Uma testemunha presencia toda a ação e confirma a versão da idosa à Polícia Militar. A corporação aciona uma viatura de resgate, que leva a vítima para o Hospital João XXIII, referência em atendimento de traumas em Belo Horizonte. A mulher chega consciente ao hospital, com ferimentos provocados pelos estilhaços e sinais do impacto do soco. O estado de saúde dela não é detalhado, mas, segundo o relato policial, ela fica bastante abalada emocionalmente.
O episódio reforça a preocupação com a segurança de idosos em grandes cidades. A violência ocorre em uma região considerada nobre, em plena luz do dia, sem qualquer relação anterior entre vítima e agressor. Entidades que acompanham casos de violência contra idosos lembram que a legislação brasileira prevê proteção específica para pessoas com mais de 60 anos e considera a vulnerabilidade como fator que agrava o crime.
Casos de agressão em discussões de trânsito se multiplicam nas grandes capitais brasileiras nos últimos anos, impulsionados por conflitos cotidianos, impaciência e sensação generalizada de impunidade. Em Belo Horizonte, dados da segurança pública indicam aumento de registros de lesão corporal e ameaças em vias públicas, muitas vezes motivados por desentendimentos aparentemente banais.
No episódio de Lourdes, além da violência física, há o trauma psicológico de uma mulher de 75 anos atacada após se dispor a pagar por um dano ainda não comprovado. A neta, que presencia toda a agressão e perde o próprio celular, também é diretamente atingida. A família passa a lidar com o medo de voltar a circular pela cidade e com a lembrança de uma tarde que começa com uma tarefa comum e termina no hospital.
Caça ao agressor, lacunas na investigação e próximos passos
Com base na placa da motocicleta, a Polícia Militar identifica que o veículo pertence a uma locadora. A empresa é acionada e fornece os dados do cliente que está com a moto no dia da agressão. O suspeito, no entanto, ainda não é localizado até a publicação desta reportagem. A apuração prossegue em conjunto com a Polícia Civil, que deve ouvir novas testemunhas e reunir imagens de câmeras de segurança da região.

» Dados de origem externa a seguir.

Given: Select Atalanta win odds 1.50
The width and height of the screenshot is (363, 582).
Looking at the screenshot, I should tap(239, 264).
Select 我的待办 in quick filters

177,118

Em relação ao furto do celular da menina, não há, por enquanto, informações suficientes para identificar o autor. A descrição do segundo motociclista é vaga, e a dinâmica acontece em um momento de grande tensão, o que dificulta detalhes mais precisos. A família aguarda atualizações do inquérito e cobra resposta rápida das autoridades. A violência mobiliza usuários de redes sociais, que repercutem o caso e defendem punição exemplar, além de medidas de proteção mais efetivas a idosos em espaços públicos.
Organizações voltadas à defesa dos direitos da pessoa idosa acompanham o caso e planejam cobrar do poder público ações específicas de prevenção, como campanhas educativas sobre respeito no trânsito, canais de denúncia acessíveis e presença mais constante de patrulhamento em áreas de grande circulação. Especialistas lembram que a responsabilização do agressor não elimina os efeitos do trauma, mas sinaliza que ataques desse tipo não são aceitáveis.
A investigação agora tenta transformar a placa identificada e os dados da locadora em um rosto, um endereço e, por fim, em um indiciamento formal. O desfecho vai indicar se a resposta do Estado acompanha a gravidade da cena registrada em uma tarde comum de janeiro ou se episódios como o de Lourdes continuarão a se repetir, alimentando a sensação de que, para idosos e crianças, a rua ainda é um lugar hostil.